Three-dimensional stress analysis of variable angle tow composite laminate using hybrid brick elements

Abstract

Abstract Variable angle tow (VAT) composites manufactured using continuous tow shearing (CTS) technique exhibits smooth thickness variation across the plane of the laminate as a function of fiber angle variation. These VAT laminates have a flat surface on one side and a curved surface on the other side resulting in asymmetric cross-section about the mid-surface of the laminate. Mostly shell-based finite elements have been used for modeling the VAT panels, and they neglect the thickness variation introduced by manufacturing in the stress analysis of laminates. In this work, the use of hybrid brick elements for three-dimensional stress analysis of VAT laminates manufactured using CTS technique is studied. A user-defined element subroutine is written for the 8-node and 27-node hybrid brick elements in the ABAQUS finite element software.

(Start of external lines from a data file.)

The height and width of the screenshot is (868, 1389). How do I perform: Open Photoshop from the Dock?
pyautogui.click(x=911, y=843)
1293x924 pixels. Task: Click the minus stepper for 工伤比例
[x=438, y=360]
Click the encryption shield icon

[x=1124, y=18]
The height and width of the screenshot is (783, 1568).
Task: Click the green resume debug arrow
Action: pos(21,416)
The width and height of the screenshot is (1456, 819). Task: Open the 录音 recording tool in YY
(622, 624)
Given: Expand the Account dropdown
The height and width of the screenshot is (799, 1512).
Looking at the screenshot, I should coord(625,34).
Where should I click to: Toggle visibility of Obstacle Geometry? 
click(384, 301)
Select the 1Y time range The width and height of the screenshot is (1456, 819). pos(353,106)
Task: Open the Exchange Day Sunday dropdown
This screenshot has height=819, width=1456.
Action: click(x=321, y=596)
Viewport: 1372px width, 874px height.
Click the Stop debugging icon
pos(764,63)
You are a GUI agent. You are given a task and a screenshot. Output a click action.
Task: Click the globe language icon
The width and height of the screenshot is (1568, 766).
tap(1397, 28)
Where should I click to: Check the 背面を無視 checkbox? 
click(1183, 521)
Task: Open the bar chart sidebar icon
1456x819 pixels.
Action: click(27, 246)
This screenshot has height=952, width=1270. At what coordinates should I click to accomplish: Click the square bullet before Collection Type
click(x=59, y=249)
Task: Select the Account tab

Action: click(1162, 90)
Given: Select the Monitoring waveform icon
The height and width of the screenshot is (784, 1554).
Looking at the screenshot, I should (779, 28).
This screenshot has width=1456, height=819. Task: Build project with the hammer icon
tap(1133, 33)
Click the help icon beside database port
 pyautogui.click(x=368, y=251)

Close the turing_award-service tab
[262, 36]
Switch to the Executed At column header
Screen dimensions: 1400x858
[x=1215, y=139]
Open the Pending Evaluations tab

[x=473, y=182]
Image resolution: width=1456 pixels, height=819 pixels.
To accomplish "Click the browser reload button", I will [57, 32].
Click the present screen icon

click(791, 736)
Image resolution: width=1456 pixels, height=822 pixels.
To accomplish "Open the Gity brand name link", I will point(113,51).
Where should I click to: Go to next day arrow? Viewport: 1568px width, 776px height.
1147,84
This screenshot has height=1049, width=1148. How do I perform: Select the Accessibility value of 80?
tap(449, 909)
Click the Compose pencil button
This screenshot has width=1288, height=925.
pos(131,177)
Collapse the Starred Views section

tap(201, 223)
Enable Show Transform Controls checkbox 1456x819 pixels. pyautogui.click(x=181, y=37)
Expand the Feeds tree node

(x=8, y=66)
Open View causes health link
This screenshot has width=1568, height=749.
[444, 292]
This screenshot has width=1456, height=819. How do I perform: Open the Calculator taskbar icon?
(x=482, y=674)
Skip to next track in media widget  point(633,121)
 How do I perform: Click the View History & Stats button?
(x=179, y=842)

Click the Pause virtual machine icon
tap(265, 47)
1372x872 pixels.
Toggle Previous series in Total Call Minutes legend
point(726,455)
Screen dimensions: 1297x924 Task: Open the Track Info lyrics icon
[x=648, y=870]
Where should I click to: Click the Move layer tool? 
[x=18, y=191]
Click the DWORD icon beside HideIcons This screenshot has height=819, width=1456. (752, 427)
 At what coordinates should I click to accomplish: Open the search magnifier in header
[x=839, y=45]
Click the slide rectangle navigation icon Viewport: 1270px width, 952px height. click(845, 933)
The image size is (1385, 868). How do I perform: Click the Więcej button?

The numerical performance of the hybrid brick elements in computing the stress solution of composite laminates is evaluated by studying benchmark problems and the results are compared with the displacement brick element. The influence of mesh distortion, shear locking and boundary layer effect in the stress solution evaluated by hybrid elements are studied. VAT laminate with thickness variation is modeled using the hybrid brick elements and the effect of asymmetric cross-section on the through-thickness stress field is investigated. The influence of the fiber angle distribution as well as thickness variation on the phenomenon of stress redistribution across the plane of the laminate for different VAT configuration is studied. Further, the numerical results of VAT laminate with thickness variation obtained using hybrid brick elements are compared with the experimental results available in the literature. The results from this numerical study will help the engineer in designing efficient VAT laminates fabricated using CTS technique.